Please write out the items exactly, starting with the line that contains "Identify the location" and going on through the line that contains "center [79, 163].". Leave the pictures out of your answer.
** DATASET EXTRACT follows **
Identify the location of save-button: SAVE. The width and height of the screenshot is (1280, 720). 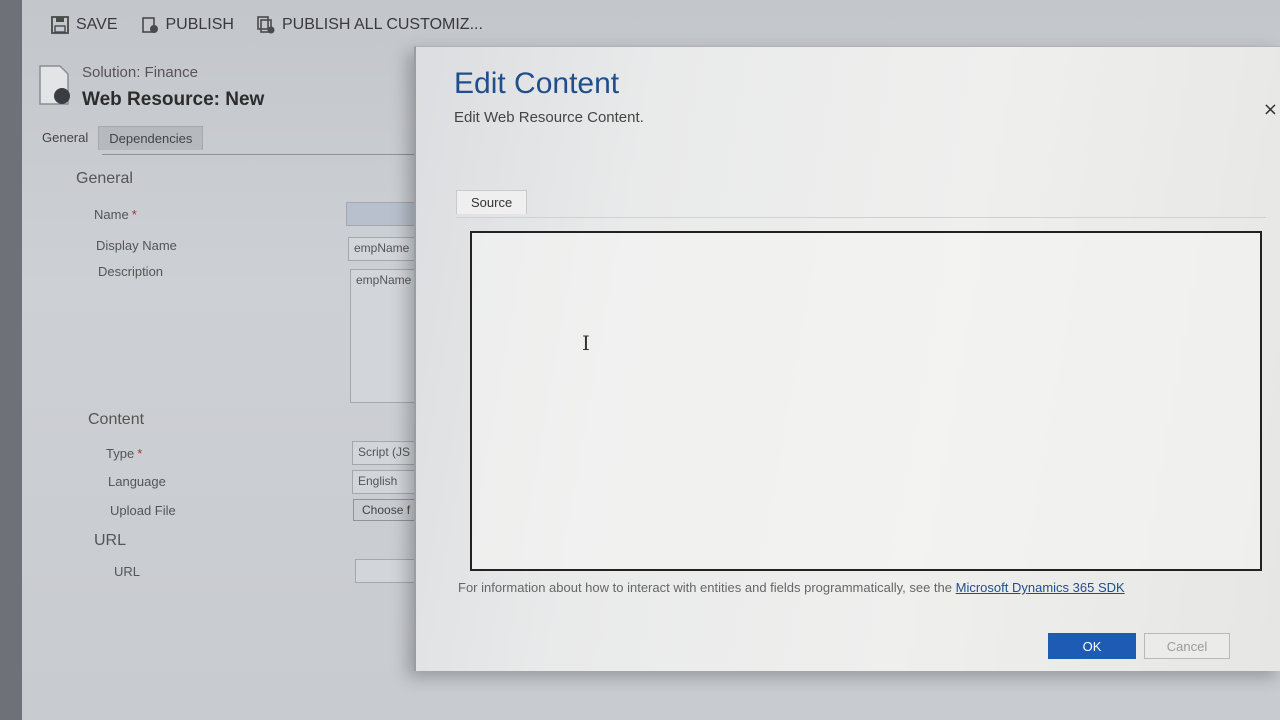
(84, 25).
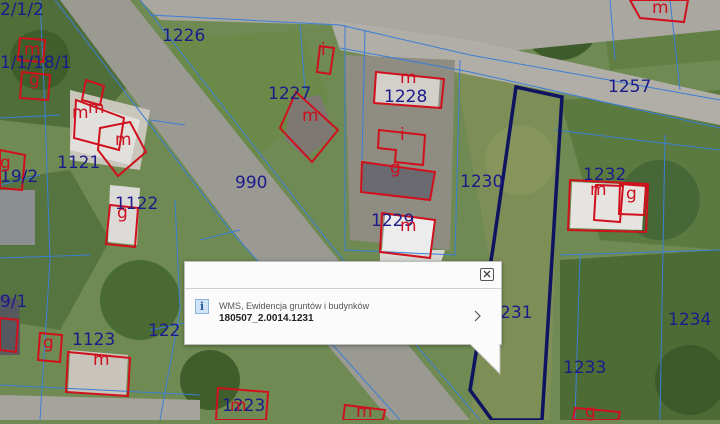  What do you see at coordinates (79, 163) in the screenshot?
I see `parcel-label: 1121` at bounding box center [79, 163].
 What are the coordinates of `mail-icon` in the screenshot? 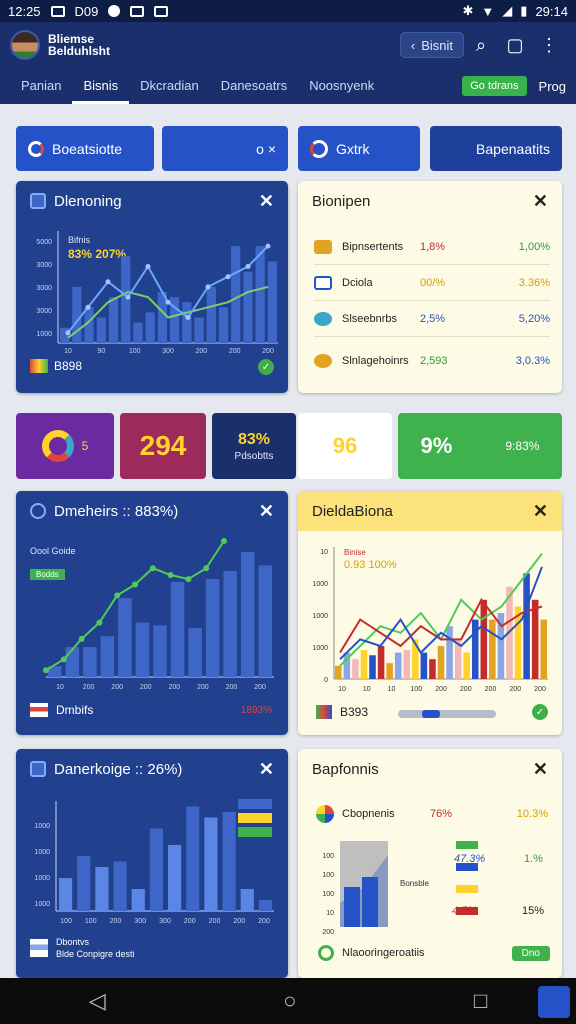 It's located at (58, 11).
** End of DATASET EXTRACT **
** DATASET EXTRACT follows **
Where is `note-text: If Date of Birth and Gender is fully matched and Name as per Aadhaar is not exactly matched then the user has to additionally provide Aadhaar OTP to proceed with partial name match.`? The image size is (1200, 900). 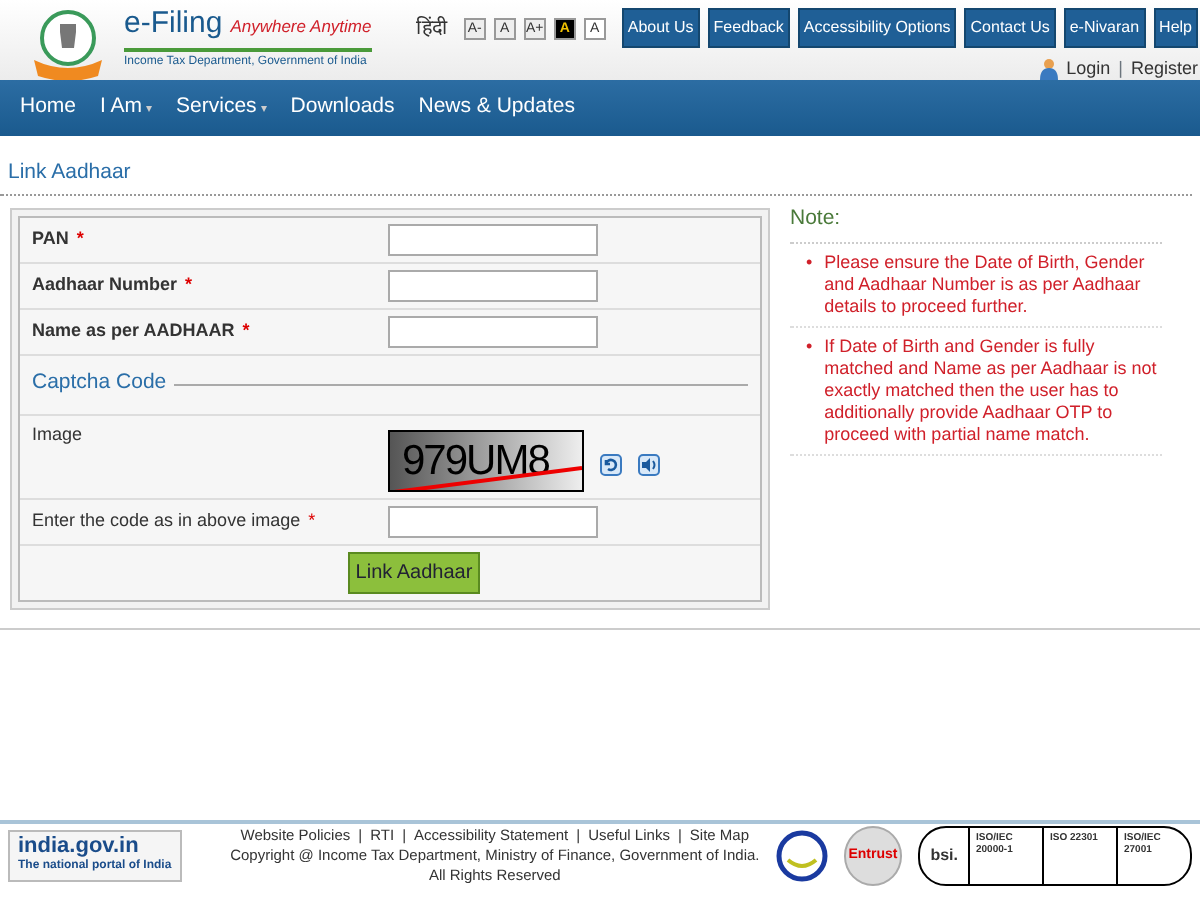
** End of DATASET EXTRACT **
**OUTPUT**
Identify the location of save-button: SAVE. The width and height of the screenshot is (1280, 720). 
(84, 25).
  What do you see at coordinates (79, 163) in the screenshot?
I see `parcel-label: 1121` at bounding box center [79, 163].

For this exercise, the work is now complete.